The dish antenna shall be painted a neutral color to blend with the background to the maximum degree possible.
2. 
A building permit shall be obtained for a ground-mounted antenna 8 feet in diameter or 8 feet or more in height. For roof-mounted antennas, a permit shall be obtained for antennas 3 feet or more in diameter or 5 feet or more in height. A permit shall be obtained for any electrical installation.
3. 
A dish antenna shall not exceed 12 feet in diameter or 15 feet in overall height as measured from the mounting surface.
B. 
Residential/Public Facilities Districts
1. 
No more than 1 dish antenna shall be permitted per lot, regardless of the number of dwelling units on the lot.

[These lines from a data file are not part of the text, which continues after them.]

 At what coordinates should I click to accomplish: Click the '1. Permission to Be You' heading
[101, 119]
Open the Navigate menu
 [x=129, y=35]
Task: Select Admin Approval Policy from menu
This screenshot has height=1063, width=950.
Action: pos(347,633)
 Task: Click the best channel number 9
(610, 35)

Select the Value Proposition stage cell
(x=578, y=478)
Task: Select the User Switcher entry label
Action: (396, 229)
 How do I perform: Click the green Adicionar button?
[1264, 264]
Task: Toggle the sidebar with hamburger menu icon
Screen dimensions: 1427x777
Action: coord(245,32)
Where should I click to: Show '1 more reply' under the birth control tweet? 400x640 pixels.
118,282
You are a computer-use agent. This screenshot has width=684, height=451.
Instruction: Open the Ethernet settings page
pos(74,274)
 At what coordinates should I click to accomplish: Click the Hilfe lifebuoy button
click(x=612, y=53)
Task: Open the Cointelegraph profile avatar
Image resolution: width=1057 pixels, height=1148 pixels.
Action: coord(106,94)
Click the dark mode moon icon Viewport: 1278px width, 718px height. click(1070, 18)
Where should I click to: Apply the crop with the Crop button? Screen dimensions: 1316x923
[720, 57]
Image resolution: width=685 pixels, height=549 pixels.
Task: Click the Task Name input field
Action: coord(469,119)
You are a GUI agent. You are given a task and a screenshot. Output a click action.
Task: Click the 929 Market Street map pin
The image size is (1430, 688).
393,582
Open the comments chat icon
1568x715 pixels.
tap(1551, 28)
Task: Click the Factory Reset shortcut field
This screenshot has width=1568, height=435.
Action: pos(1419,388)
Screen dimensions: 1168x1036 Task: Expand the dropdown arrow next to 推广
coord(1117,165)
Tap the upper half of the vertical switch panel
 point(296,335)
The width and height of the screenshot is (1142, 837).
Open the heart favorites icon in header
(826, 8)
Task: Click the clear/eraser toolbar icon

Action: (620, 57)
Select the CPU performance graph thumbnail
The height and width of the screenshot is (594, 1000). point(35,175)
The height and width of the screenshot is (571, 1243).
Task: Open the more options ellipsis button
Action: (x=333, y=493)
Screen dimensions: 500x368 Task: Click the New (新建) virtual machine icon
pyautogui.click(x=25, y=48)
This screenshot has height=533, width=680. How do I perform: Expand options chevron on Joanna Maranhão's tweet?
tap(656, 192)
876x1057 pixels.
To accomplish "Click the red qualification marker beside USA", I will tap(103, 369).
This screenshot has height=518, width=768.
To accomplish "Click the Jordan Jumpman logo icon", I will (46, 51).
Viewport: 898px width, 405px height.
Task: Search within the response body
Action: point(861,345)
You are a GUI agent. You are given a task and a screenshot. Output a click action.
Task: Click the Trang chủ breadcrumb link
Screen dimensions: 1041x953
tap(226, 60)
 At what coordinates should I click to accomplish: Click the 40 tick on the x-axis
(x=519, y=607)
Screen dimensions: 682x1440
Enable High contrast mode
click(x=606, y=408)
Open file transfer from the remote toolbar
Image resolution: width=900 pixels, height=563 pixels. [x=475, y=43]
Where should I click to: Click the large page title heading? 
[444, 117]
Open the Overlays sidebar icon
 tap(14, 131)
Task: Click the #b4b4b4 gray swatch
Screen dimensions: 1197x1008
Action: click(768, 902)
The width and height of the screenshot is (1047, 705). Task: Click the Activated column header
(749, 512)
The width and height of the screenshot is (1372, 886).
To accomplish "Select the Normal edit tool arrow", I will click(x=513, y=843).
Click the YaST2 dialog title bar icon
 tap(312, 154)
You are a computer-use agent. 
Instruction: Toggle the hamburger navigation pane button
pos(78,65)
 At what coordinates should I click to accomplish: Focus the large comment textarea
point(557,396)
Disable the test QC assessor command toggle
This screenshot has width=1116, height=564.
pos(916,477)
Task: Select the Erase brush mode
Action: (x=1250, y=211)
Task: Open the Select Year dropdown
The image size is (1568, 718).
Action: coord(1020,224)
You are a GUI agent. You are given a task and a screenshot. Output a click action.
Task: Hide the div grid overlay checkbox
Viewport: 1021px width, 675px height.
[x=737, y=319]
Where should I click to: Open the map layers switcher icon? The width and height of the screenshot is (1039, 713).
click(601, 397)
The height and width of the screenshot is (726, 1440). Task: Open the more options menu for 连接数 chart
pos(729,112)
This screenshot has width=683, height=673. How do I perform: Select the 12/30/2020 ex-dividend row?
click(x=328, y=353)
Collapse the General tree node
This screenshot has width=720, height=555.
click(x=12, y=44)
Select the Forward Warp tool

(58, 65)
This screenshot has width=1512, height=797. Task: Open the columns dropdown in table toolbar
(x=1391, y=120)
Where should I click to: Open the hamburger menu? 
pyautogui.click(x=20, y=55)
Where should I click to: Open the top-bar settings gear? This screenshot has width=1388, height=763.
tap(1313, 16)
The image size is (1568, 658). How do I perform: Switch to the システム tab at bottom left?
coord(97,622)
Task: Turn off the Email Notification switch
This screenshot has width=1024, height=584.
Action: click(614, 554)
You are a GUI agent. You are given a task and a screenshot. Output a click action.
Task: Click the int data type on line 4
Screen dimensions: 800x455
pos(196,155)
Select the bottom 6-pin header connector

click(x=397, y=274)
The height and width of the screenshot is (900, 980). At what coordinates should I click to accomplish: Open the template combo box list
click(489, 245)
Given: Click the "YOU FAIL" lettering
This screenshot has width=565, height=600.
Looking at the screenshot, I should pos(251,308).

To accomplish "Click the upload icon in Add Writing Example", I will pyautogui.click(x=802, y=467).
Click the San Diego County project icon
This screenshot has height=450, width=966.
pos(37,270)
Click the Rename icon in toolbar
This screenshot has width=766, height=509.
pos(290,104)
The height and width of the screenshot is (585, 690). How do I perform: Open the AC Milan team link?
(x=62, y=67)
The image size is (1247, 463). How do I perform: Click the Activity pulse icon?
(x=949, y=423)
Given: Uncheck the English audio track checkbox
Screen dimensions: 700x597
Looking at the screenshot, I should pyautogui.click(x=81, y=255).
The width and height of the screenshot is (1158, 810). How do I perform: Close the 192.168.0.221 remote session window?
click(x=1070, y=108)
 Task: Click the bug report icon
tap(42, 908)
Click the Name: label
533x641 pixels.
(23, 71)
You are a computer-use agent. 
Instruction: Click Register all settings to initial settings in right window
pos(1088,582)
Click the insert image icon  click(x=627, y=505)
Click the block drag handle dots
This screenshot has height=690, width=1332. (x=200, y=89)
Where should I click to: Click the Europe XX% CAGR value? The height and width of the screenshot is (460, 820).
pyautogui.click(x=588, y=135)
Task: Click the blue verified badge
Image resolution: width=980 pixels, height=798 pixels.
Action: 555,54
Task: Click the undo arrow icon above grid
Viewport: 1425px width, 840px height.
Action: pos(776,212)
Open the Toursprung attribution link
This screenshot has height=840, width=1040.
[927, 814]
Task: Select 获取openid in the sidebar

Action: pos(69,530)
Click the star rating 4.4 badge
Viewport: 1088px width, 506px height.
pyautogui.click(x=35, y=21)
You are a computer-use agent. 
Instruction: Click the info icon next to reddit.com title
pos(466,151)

Condominium or apartment complexes constructed as a single, cohesive development shall be considered as 1 lot for the purposes of this Section even though they may consist of more than 1 parcel.
2. 
A dish antenna is permitted in the rear yard only and shall not be located on the roof of a structure.
3. 
A setback of 5 feet from any property line shall be maintained. On corner lots a setback of 10 feet from an abutting public street shall be maintained.
4. 
A dish antenna shall be screened by a 6-foot-high wall or fence or other suitable screening device having a height of 6 feet.
C. 
Commercial/Industrial Districts
1. 
One dish antenna is permitted per business address.
2. 
No dish antenna is permitted in any required front yard or in any side yard abutting a street. The antenna may be roof mounted or located within a landscaped area, but it shall not be located in any required parking spaces or aisles. A setback of 5 feet shall be maintained from lot line, and 10 feet shall be maintained from any side or rear lot line abutting a street.
3. 
A dish antenna shall be screened with vegetation or natural or man-made materials in compliance with standards adopted by the planning commission. Minimum screening height shall be 6 feet. If roof-mounted, the antenna shall be located so as to minimize its projection above the roof-line as viewed from a height of 6 feet from any point on the property line or lines abutting a public street or streets. Any projection that has an apparent projection of 6 feet above the roof-line shall be screened in compliance with the provisions of this Article.